Mit der soeben beschriebenen Anordnung konnte die Wirkung des Magnetfeldes auf die α-Strahlen bei den angewandten Feldstärken kaum beobachtet werden. Die sehr beträchtliche, scheinbar unablenkbare Strahlung, die man bei kleinem Abstande von der Strahlungsquelle beobachtete, bestand aus α-Strahlen; die bei großer Entfernung beobachtete unablenkbare Strahlung bestand aus γ-Strahlen.
Filtrirt man das Bündel durch ein Absorptionsmittel (Aluminium, oder schwarzes Papier), so werden die hindurchgehenden Strahlen fast alle im Magnetfelde abgelenkt, so daß durch den Absorptionsschirm und das Magnetfeld zusammen fast die ganze Strahlung im Kondensator unterdrückt wird; der übrig bleibende Rest besteht nur noch aus γ-Strahlen, deren Menge gering ist. Die α-Strahlen werden von dem Schirm absorbirt.
Ein Aluminiumblatt von 0,01 mm Dicke genügt, um fast alle schwer ablenkbaren Strahlen zu unterdrücken, wenn die Substanz sich ziemlich weit entfernt vom Kondensator befindet; für kleinere Abstände (34 und 51 mm) sind zwei Aluminiumblätter von 1 bis 100 mm nötig, um dasselbe Resultat zu erreichen.
Ähnliche Messungen mit ganz analogem Resultat wurden an vier strahlenden Substanzen (Chloriden und Karbonaten) von sehr verschiedener Aktivität gemacht.

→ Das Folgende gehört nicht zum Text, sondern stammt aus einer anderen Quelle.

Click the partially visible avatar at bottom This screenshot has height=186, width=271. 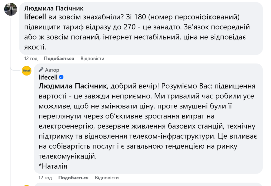26,185
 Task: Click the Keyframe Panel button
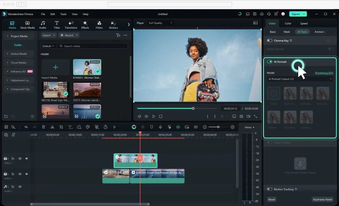point(322,199)
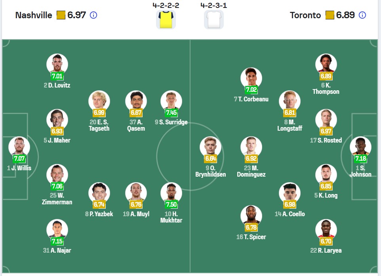381x276 pixels.
Task: Open T. Corbeanu's player photo
Action: (251, 78)
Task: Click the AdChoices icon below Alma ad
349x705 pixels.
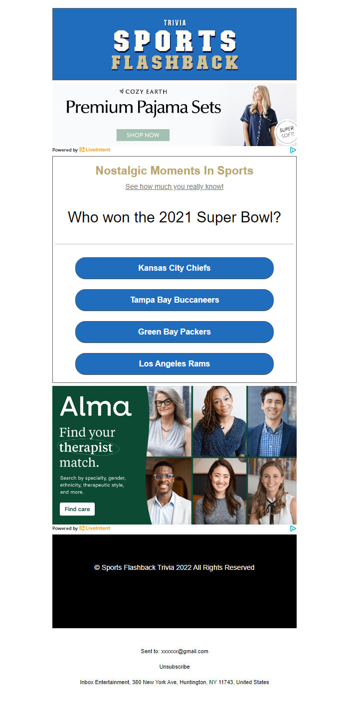Action: click(293, 528)
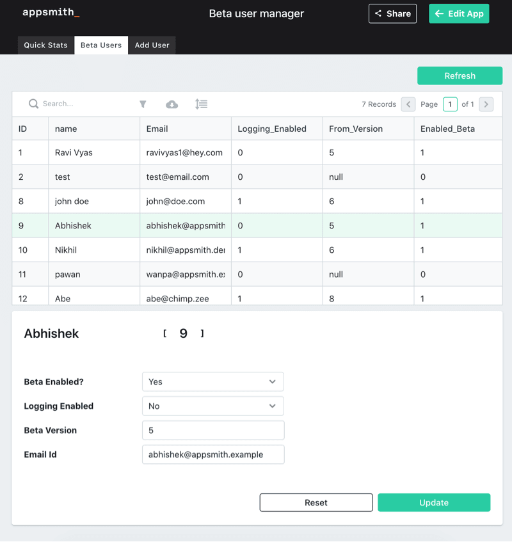The width and height of the screenshot is (512, 542).
Task: Go to previous page arrow
Action: pos(408,104)
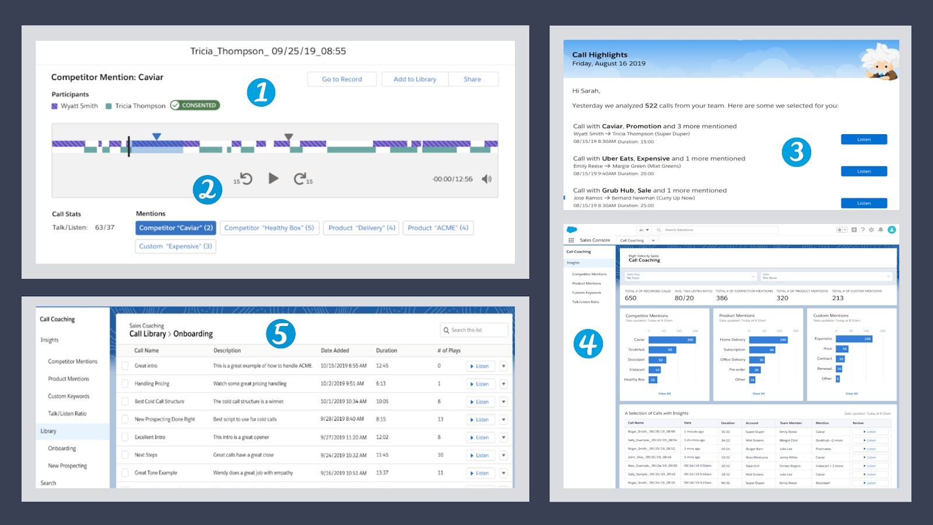933x525 pixels.
Task: Listen to the Caviar, Promotion highlighted call
Action: pos(864,139)
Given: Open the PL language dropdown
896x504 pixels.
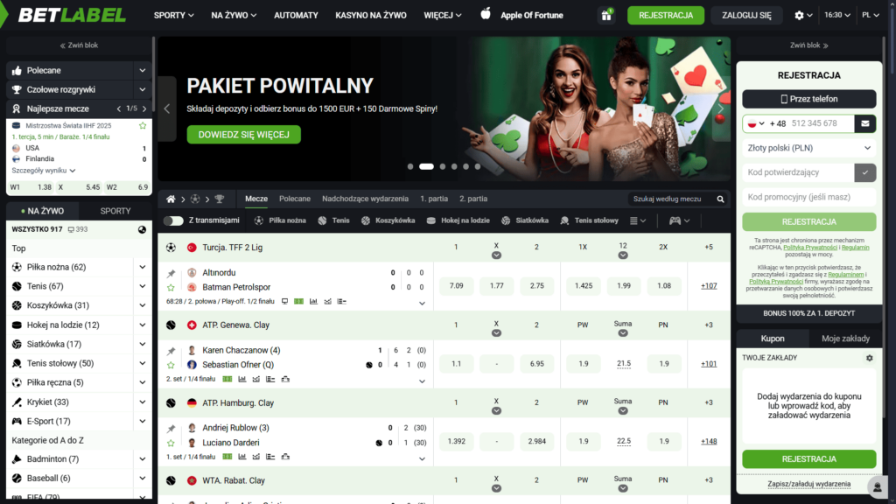Looking at the screenshot, I should [x=871, y=15].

Man findet bei allen Präparaten, daß die magnetisch ablenkbaren durchdringenden Strahlen (β-Strahlen) nur einen geringen Bruchteil der Gesamtstrahlung ausmachen; sie kommen bei den Messungen nur wenig in Betracht, wenn man die Gesamtstrahlung benutzt, um die Luft leitend zu machen.
Auch die Poloniumstrahlung kann mittels der elektrischen Methode beobachtet werden. Wenn man die Entfernung AD des Poloniums vom Kondensator variirt, so bemerkt man zuerst, so lange die Entfernung ziemlich groß ist, gar keinen Strom; nähert man das Polonium, so bemerkt man, daß für eine gewisse Entfernung, die bei dem untersuchten Präparat 4 cm betrug, die Strahlung sich plötzlich mit großer Intensität bemerkbar macht; der Strom wächst dann gleichmäßig, wenn man das Polonium weiter nähert, doch bringt das Magnetfeld unter diesen Bedingungen keinen merklichen Effekt hervor. Es sieht so aus, als ob die Poloniumstrahlen im Raume begrenzt wären und in Luft kaum eine Art von Scheidewand überschritten, die die Substanz im Abstande von einigen Centimetern umgiebt.
Ich muß hier einige wichtige allgemeine Einschränkungen bezüglich der Deutung der soeben beschriebenen Versuche machen. Wenn ich von dem durch den Magneten abgelenkten Bruchteil der Strahlung spreche, so handelt es sich dabei nur um diejenigen Strahlen, die im Stande sind, einen Strom im Kondensator zu erzeugen. Wenn man als Reagenz für die Becquerelstrahlen die Fluorescenz oder die Wirkung auf die photographische Platte benutzte, so würde der Bruchteil wahrscheinlich ein andrer werden; eine Intensitätsmessung hat eben im allgemeinen nur einen Sinn für die gerade angewandte Meßmethode.
Die Poloniumstrahlen sind von der Art der α-Strahlen. Bei den soeben beschriebenen Versuchen wurde keinerlei Einfluß des Magnetfeldes auf diese Strahlen bemerkt, doch war die Anordnung derartig, daß eine schwache Ablenkung unbemerkbar bleiben mußte.
Versuche mittels der radiographischen Methode bestätigten die Resultate der obigen Versuche. Benutzt man Radium als Strahlungsquelle und fängt die Strahlen auf einer Platte auf, die parallel zum ursprünglichen Strahlenbündel und senkrecht zum Felde steht, so erhält man die sehr scharfe Spur zweier durch das Feld getrennter Strahlenbündel, von denen das eine abgelenkt ist, das andre nicht. Die β-Strahlen bilden das abgelenkte Bündel; die nur sehr wenig abgelenkten α-Strahlen vermischen sich fast ganz mit dem unabgelenkten Bündel der α-Strahlen.